First, pre-heat the oven to 350F.

This is a pretty standard technique for mixing cookie dough: mix together the dry ingredients (in this case flour and cinnamon) and set aside. Next, whip the butter and sugar together until it’s nice and fluffy. You can do this by hand or with and electric mixer. Now add the eggs to the butter mixture and mix until they are fully incorporated (you’re better off adding them one at a time, trust me). Add the flour mixture and mix that just until it’s all in there. You don’t want to make too much gluten.
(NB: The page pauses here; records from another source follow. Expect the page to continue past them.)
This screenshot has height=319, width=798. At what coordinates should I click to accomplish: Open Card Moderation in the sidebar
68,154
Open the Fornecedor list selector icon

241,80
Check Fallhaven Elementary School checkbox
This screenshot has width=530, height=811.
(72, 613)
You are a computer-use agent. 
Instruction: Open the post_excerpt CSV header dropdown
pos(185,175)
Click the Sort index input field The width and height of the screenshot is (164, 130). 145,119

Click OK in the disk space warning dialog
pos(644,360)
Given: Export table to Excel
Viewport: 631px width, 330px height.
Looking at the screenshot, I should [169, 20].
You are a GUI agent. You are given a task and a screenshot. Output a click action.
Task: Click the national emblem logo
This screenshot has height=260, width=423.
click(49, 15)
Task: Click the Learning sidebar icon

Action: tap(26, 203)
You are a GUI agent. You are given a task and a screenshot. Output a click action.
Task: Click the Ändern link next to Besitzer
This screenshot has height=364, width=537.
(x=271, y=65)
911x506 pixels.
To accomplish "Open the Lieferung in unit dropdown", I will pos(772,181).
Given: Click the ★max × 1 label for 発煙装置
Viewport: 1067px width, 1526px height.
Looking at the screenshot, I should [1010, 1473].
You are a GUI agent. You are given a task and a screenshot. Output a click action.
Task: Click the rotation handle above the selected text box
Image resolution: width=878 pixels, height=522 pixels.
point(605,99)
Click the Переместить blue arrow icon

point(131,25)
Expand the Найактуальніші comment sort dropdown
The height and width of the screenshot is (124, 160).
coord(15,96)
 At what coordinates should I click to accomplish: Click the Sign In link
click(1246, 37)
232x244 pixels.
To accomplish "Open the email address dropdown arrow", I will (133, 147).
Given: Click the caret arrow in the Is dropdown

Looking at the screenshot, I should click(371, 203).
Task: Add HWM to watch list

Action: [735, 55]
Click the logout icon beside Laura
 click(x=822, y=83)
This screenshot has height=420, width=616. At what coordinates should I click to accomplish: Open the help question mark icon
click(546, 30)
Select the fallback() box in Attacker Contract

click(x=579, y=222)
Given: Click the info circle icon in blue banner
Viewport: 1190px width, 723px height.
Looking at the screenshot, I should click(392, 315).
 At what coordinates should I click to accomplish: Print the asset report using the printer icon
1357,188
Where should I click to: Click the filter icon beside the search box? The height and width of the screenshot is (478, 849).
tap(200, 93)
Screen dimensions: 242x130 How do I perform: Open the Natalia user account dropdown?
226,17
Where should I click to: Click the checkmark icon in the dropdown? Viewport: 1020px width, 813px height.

Now comes the fun part: Divide the dough into 24 equal pieces. An easy way to do this if you don’t have a scale is to divide the dough in half, then divide each of those into thirds, then divide each of those into quarters. And there you go: 2x3x4=24. Roll each one of these bad-boys into a snake 20 inches long. I find you’re better off just using your fingers, when I tried to use my palms they got all smooshed. Now join the ends together and gently scrunch them up into a scrunched-up shape. Elegant, me. You can also make most letters pretty well, while you’re scrunching. Play around with it. When you’ve got one done, place it on a buttered or papered baking sheet and move on to the next. These only puff a little bit during cooking, so you can place them pretty close togeter. Leave about 1 inche between each cookie. Bake the sheets, one at a time for 12 to 15 minutes, rotating once mid-way. Remove to a cooling rack and serve with a nice, hot beverage. Check out the links to some other cool cookie recipes I found.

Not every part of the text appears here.